The second Richey factor is “whether the plaintiff has an individual interest in and need for the material whose return he seeks.” 515 F.2d at 1243. Plaintiff’s jurisdictional brief mischaracterized this standard, referring to “the parties’ need for the seized material” (emphasis added). He is wrong to suggest that jurisdiction somehow depends on the balance of interests between the parties—the relevant inquiry is if he needs the documents.
Plaintiff has made no such showing. His jurisdictional brief in the district court asserted that the government had improperly seized his passports and that its continued custody of “similar materials” was “both unnecessary and likely to cause significant harm.” But the passports had already been returned before he filed his first motion, and his jurisdictional brief did not explain what “similar materials” were at issue or why he needed them.
The district court was undeterred by this lack of information. It said that “based on the volume and nature of the seized material, the Court is satisfied that Plaintiff has an interest in and need for at least a portion of it,” though it cited only the government’s filings and not Plaintiff’s. But that is not enough. Courts that have authorized equitable jurisdiction have emphasized the importance of identifying “specific” documents and explaining the harm from their “seizure and retention.” See, e.g., Harbor Healthcare Sys., L.P. v. United States, 5 F.4th 593, 600 (5th Cir. 2021) (Harbor did “far more than assert vague allegations” by pointing to “thousands” of privileged documents that the government retained for four years). Neither the district court nor Plaintiff has offered such specifics.
Indeed, Plaintiff does not press the district court’s theory on appeal. Instead, he argues that the Presidential Records Act gives him a possessory interest in the seized documents. This argument is unresponsive. Even if Plaintiff’s statutory interpretation were correct (a proposition that we neither consider nor endorse), personal interest in or ownership of a seized document is not synonymous with the need for its return.3 In most search warrants, the government seizes property that unambiguously belongs to the subject of a search. That cannot be enough to support equitable jurisdiction.
Having failed to show his own need, Plaintiff attempts—as he did in the district court—to reverse the standard, arguing that the government does not need the non-classified documents for its investigation. This is not self-evident, but it would be irrelevant in any event. Plaintiff’s task was to show why he needed the documents, not why the government did not. He has failed to meet his burden under this factor.
C.
Richey next asks “whether the plaintiff would be irreparably injured by denial of the return of the property.” 515 F.2d at 1243. In his jurisdictional brief, Plaintiff suggested only that the government’s “continued custody” of documents “similar” to his passport was “likely to cause significant harm.”And again, the district court stepped in with its own reasoning. It identified potential irreparable harm that could arise based on (1) improper disclosure of “sensitive information” to the public; (2) the United States’s retention and potential use of privileged materials; and (3) the stigma associated with the threat of future prosecution.

- _GIVEN DATA_
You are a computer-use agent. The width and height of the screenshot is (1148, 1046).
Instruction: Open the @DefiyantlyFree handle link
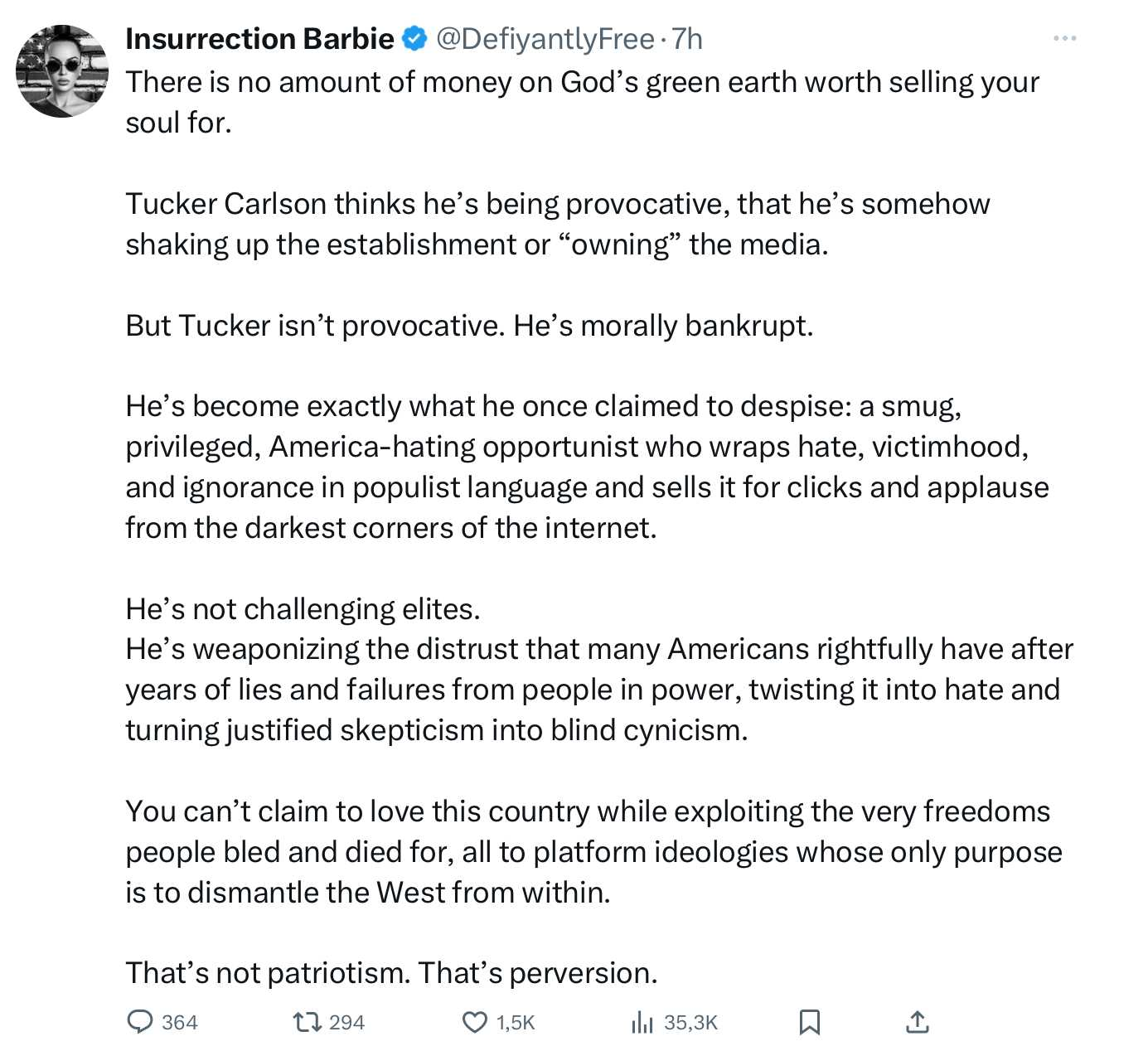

- _WHAT THE TASK ASKS_
Copy the passage on the Richey factors from "Having failed to" up to and including "under this factor.", swapping "burden" for "obligation".

- _COMPLETE ANSWER_
Having failed to show his own need, Plaintiff attempts—as he did in the district court—to reverse the standard, arguing that the government does not need the non-classified documents for its investigation. This is not self-evident, but it would be irrelevant in any event. Plaintiff’s task was to show why he needed the documents, not why the government did not. He has failed to meet his obligation under this factor.